Опадающая листьями, ополоумевшая лесная тишина неподвижно виснет над оврагами и бетоном обелисков в память тысяч расстрелянных только потому, что они были евреями. Ямы залиты бетоном. Паровоз посвистывает на перегоне. Серокаменное здание у железной дороги угнетает взгляд: воистину подходящее место, чтобы приставить к стенке. Оказавшись в Панеряйском лесу, таком высокоствольном, просквоженном насквозь солнцем, просвистанном птицами, коллеги раскрепощаются, ощущая атмосферу пикника, разбредаются по тропам. Кто-то даже ищет цветы, собирает листья, орешки. Вокруг меня слышится только литовская и молдавская речь. И лишь один я на языке идиш погружаюсь в каждую из ям. Не пытаюсь выплыть. Неизбывная гибель накрывает с головой. Можно быть сраженным наповал и без пули в груди. Слабая, но настойчивая мысль точит мне душу в эти минуты: перебираю имена – Антанас Венцлова, Эдуардас Межелайтис, Юстинас Марцинкявичус, Альгирдас Поцюс, Альгимантас Балтакис, Бернотас, Дрилинга, Малдонис – и все пытаюсь представить, где они были и как реагировали на то, что творилось в Литве с началом германского вторжения.
Нас еще успевают повезти на фестиваль литовской песни. Перед огромной раковиной-эстрадой, где необозримый хор с литовским упорством поет нескончаемую песню, слышу из транзистора соседа: совершено покушение на Роберта Кеннеди. Високосный год продолжается.
Вечером опять выпиваем в кафе «Неринга». Возвращаюсь в машине в гостиницу «Дзинтарас» вместе с ныне покойными председателем молдавского Союза писателей Павлом Боцу и драматургом Георге Маларчуком. «Что ты всем там рассказываешь об Израиле?» – внезапно спрашивает меня Боцу.
========================================================================
ЗАДАНИЕ 1: Процитируйте без изменений фрагмент текста упражнения, который начинается со слов, содержащих «Нас еще успевают», и завершается словами «Високосный год продолжается.».
ЗАДАНИЕ 2: Изложите короче абзац текста упражнения, открывающийся словами «Нас еще успевают повезти», сохранив его основные факты.
Перечень для работы не понадобится.

ПРИВЕДЁННЫЙ ПЕРЕЧЕНЬ:
========================================================================
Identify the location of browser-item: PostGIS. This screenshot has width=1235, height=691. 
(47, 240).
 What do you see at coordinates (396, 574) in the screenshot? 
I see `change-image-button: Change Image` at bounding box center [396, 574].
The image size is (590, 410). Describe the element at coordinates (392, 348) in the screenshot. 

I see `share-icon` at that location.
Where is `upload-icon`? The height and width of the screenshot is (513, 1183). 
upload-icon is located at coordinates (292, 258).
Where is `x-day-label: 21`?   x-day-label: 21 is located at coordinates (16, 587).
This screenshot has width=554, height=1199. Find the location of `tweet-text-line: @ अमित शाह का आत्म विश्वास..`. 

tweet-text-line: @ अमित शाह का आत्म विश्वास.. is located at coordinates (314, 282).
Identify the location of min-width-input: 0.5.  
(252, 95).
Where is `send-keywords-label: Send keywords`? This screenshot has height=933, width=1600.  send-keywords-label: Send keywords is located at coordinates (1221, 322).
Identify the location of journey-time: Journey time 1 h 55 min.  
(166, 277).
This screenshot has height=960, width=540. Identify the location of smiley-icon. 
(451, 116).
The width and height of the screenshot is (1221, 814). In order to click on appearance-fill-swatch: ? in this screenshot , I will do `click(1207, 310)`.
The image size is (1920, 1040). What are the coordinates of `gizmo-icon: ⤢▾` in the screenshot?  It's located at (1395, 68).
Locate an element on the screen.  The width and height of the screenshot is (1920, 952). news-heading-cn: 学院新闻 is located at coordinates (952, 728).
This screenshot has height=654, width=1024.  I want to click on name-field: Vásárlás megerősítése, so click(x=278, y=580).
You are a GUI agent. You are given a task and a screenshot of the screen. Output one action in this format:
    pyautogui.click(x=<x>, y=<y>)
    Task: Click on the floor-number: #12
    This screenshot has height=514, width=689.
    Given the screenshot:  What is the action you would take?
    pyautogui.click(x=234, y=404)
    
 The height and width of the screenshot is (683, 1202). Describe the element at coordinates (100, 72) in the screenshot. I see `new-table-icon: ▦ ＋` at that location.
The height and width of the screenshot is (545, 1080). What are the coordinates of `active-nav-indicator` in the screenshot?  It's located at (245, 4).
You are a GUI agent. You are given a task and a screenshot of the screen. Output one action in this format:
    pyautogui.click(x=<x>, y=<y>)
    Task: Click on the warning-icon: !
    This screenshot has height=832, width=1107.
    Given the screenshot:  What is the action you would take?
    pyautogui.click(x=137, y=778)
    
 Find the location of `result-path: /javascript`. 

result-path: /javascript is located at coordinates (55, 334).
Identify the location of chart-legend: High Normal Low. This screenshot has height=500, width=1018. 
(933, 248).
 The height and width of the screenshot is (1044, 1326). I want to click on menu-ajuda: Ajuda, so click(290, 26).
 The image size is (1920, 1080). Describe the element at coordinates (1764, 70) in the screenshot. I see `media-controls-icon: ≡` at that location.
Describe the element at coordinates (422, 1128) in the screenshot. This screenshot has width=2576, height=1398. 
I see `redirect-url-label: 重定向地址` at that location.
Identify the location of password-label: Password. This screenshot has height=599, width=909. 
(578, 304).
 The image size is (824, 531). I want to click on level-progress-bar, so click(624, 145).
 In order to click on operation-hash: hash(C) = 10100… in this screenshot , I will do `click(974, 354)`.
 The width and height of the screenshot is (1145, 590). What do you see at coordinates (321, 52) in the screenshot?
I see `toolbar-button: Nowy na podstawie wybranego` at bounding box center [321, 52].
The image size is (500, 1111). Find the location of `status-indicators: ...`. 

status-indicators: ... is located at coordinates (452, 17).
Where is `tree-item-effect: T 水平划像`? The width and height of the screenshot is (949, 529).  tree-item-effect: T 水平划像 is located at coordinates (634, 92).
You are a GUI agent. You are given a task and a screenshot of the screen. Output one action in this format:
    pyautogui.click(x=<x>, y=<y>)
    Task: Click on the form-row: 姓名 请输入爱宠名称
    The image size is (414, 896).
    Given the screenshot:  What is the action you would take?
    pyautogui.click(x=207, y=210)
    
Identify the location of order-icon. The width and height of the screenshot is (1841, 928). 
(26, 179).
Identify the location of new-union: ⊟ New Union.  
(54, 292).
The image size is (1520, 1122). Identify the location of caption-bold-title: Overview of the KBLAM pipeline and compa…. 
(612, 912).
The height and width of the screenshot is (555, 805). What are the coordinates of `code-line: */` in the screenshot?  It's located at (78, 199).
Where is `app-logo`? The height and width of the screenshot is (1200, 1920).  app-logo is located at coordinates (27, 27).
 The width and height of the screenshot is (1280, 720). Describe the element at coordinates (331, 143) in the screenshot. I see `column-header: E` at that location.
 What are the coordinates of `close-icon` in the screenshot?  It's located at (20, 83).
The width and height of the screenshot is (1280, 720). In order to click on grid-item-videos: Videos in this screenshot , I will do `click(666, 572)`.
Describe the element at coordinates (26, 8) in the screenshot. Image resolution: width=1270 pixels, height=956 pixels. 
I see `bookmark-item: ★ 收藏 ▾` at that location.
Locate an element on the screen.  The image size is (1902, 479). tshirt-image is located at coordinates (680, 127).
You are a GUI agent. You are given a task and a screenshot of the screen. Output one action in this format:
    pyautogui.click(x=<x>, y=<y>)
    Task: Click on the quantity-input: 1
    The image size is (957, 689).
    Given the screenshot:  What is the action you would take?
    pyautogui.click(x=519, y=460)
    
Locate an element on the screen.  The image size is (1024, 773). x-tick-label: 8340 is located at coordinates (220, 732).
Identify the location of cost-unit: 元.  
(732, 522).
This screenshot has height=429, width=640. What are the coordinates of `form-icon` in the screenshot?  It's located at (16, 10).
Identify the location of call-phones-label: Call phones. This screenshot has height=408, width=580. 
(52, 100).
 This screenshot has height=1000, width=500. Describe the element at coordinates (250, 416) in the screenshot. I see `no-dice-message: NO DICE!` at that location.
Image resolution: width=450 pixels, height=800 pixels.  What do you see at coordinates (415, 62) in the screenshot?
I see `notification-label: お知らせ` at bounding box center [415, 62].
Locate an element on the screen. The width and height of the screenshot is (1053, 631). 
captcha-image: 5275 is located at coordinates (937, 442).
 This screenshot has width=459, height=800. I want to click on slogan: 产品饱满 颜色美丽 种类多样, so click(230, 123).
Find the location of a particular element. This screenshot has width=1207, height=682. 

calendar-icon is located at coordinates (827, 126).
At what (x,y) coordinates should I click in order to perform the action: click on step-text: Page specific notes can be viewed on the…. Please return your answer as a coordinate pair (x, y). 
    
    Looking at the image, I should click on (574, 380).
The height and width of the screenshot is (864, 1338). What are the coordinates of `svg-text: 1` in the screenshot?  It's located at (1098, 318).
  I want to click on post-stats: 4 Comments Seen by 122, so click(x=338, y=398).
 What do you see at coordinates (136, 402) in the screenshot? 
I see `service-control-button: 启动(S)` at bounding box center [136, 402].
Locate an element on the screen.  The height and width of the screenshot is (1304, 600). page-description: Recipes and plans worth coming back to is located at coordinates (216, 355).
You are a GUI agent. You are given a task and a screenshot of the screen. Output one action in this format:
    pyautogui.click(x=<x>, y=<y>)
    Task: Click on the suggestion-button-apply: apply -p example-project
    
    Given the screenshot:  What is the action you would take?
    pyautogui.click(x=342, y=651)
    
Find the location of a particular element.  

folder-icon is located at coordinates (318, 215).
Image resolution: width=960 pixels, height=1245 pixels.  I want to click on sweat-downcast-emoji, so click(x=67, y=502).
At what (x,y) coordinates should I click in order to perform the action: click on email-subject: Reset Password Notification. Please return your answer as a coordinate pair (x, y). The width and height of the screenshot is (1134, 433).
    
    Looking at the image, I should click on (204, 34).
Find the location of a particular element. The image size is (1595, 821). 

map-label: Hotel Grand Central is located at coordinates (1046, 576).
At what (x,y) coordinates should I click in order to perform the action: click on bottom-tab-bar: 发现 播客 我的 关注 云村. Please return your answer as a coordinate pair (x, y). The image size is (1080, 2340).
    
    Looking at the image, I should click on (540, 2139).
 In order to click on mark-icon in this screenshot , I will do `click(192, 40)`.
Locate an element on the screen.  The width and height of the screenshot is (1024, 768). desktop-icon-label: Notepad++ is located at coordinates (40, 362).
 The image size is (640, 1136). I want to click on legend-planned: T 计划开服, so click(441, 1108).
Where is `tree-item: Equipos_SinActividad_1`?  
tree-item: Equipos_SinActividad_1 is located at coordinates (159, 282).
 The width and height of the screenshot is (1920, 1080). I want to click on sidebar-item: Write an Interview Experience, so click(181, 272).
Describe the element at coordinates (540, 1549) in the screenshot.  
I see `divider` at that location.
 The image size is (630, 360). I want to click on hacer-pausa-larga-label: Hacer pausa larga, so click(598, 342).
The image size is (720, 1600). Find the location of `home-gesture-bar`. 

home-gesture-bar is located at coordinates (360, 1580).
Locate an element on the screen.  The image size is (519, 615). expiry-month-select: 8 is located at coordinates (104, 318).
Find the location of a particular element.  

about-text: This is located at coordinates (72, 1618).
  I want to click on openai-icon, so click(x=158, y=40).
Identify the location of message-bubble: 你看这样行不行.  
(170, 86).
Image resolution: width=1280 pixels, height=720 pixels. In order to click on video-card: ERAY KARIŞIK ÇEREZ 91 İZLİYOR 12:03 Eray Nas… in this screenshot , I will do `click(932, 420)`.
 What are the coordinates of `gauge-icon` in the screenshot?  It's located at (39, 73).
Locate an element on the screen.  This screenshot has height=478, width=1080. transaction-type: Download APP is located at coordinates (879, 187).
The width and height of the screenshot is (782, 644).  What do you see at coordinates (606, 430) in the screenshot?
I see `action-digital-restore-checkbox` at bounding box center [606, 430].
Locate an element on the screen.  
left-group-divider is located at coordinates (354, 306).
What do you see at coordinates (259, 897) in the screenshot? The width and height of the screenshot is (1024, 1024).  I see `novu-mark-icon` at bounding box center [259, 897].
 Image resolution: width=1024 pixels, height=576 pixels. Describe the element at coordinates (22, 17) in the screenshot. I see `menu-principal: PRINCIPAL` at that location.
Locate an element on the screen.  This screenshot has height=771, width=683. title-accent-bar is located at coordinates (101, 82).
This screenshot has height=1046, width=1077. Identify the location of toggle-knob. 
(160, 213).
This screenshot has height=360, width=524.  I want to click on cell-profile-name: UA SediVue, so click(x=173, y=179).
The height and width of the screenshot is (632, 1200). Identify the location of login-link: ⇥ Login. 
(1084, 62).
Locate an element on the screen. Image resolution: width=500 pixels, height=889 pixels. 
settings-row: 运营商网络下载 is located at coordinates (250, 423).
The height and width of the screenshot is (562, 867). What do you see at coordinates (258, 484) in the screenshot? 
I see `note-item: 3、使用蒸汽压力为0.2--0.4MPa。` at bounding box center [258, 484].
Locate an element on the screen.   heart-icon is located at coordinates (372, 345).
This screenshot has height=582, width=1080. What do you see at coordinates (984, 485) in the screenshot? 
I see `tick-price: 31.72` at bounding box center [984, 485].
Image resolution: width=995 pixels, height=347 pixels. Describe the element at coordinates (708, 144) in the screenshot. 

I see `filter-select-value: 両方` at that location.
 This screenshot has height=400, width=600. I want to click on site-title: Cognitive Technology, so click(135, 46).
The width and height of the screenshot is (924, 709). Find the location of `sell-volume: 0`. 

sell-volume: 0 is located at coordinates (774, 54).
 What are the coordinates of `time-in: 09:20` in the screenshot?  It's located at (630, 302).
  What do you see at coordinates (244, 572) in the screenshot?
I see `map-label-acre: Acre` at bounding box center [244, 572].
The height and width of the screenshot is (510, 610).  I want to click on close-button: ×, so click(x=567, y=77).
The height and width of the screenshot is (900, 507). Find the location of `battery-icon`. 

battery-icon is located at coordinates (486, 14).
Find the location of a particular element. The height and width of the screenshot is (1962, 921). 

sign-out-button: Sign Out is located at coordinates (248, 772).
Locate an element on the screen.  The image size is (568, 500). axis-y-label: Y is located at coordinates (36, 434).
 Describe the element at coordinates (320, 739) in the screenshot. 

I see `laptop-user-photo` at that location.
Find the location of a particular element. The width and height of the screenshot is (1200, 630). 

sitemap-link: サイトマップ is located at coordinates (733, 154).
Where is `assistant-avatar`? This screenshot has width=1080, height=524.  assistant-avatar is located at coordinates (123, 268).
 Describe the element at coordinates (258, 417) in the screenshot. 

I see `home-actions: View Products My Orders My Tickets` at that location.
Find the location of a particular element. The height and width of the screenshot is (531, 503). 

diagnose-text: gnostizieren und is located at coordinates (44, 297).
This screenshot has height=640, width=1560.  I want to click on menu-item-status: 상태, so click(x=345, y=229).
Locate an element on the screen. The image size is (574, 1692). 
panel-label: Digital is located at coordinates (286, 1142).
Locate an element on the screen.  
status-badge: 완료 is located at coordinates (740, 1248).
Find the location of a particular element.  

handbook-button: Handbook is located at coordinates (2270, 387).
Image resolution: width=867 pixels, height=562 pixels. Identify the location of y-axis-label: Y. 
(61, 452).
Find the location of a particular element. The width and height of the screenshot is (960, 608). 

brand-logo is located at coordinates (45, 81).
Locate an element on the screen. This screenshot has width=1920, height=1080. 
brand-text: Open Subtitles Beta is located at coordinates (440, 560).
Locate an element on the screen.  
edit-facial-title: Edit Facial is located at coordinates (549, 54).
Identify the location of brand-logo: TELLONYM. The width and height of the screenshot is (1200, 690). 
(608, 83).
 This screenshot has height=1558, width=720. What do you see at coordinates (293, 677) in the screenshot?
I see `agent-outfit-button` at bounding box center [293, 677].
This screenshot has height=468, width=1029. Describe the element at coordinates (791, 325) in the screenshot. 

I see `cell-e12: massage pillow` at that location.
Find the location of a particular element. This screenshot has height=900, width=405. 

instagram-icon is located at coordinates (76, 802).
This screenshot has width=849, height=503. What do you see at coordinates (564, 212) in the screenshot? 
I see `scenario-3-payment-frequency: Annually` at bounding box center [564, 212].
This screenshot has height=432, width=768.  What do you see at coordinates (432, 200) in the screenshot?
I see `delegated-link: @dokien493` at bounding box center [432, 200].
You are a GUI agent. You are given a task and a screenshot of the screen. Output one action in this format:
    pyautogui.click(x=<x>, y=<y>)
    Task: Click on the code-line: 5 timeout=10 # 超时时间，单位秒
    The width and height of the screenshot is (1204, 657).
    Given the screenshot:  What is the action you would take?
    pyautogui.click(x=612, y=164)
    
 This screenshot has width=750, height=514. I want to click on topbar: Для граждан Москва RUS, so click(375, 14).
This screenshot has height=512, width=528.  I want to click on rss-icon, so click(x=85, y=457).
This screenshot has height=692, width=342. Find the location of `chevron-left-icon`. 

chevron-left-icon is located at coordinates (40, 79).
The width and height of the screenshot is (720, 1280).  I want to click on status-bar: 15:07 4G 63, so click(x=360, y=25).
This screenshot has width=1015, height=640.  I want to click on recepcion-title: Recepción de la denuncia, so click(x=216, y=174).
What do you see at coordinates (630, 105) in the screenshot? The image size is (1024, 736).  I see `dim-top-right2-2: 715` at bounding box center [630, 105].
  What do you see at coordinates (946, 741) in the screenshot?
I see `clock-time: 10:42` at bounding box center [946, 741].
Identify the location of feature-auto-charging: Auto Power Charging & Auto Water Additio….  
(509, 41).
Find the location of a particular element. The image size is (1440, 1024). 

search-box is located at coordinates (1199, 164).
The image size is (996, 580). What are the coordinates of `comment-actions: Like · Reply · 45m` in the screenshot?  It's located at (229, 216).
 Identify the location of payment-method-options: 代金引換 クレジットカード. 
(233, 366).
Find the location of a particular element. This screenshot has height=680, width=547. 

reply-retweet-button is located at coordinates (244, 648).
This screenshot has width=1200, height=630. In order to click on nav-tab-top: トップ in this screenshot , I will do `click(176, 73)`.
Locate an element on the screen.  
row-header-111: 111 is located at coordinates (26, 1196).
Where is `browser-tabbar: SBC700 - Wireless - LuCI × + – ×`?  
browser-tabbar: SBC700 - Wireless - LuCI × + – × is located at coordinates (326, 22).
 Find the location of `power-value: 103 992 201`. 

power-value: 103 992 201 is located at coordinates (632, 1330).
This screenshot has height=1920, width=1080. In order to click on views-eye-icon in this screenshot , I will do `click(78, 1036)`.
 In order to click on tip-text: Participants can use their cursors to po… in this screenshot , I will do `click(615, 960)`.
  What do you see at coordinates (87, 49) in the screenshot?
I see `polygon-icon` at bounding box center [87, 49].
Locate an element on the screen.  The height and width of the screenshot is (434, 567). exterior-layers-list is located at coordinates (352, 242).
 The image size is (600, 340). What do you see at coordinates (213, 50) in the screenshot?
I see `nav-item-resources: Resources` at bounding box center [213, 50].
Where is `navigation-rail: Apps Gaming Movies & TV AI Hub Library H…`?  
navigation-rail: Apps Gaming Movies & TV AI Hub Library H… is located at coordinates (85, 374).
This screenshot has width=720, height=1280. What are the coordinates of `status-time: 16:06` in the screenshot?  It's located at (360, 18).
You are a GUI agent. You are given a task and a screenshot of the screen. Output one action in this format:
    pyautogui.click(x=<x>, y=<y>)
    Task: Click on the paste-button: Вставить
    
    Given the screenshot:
========================================================================
ВАШ ОТВЕТ 1:
Нас еще успевают повезти на фестиваль литовской песни. Перед огромной раковиной-эстрадой, где необозримый хор с литовским упорством поет нескончаемую песню, слышу из транзистора соседа: совершено покушение на Роберта Кеннеди. Високосный год продолжается.

ВАШ ОТВЕТ 2: Поездка на фестиваль литовской песни: перед огромной раковиной-эстрадой необозримый хор поет нескончаемую песню, а из транзистора соседа звучит известие о покушении на Роберта Кеннеди. Високосный год продолжается.